▶ Requirement
From the records below, copy every line that contains the word "agent".

▶ Dataset entries
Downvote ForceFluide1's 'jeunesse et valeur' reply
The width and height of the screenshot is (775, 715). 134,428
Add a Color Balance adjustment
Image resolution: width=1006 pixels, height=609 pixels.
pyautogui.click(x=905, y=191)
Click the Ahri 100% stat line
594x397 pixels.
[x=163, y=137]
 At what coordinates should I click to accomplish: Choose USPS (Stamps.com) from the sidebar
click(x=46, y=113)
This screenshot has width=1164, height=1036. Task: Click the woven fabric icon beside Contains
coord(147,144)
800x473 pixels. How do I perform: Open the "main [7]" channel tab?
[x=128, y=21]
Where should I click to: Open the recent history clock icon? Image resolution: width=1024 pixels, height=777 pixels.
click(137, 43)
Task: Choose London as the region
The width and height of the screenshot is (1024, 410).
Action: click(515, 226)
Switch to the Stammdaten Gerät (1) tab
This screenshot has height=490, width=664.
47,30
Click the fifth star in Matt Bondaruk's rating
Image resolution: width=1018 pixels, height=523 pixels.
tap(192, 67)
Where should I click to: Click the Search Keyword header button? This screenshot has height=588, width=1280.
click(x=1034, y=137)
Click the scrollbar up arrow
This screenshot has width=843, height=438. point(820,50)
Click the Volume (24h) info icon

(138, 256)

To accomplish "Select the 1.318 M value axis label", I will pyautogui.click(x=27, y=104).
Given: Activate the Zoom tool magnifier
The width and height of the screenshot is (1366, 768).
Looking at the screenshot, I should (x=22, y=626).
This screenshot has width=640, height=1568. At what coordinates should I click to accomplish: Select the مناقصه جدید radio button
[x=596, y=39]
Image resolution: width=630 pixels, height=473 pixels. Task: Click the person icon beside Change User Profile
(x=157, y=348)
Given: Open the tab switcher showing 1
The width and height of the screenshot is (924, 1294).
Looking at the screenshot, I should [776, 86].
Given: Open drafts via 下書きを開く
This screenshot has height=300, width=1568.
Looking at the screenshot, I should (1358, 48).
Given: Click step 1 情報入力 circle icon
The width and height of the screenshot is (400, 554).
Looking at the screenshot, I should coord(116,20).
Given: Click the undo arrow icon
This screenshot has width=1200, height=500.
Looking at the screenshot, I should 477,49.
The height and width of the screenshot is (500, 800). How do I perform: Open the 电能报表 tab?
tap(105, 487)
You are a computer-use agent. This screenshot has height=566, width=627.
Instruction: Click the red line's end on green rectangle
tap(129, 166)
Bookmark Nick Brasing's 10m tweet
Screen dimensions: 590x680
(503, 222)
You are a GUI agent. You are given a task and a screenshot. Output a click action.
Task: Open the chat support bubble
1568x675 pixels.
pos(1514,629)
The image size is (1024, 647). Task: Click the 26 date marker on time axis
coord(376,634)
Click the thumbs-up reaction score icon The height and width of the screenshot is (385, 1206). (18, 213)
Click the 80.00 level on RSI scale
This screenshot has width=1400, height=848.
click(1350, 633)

▶ Expected answer
You are a computer-use agent. This screenshot has height=566, width=627.
You are a GUI agent. You are given a task and a screenshot. Output a click action.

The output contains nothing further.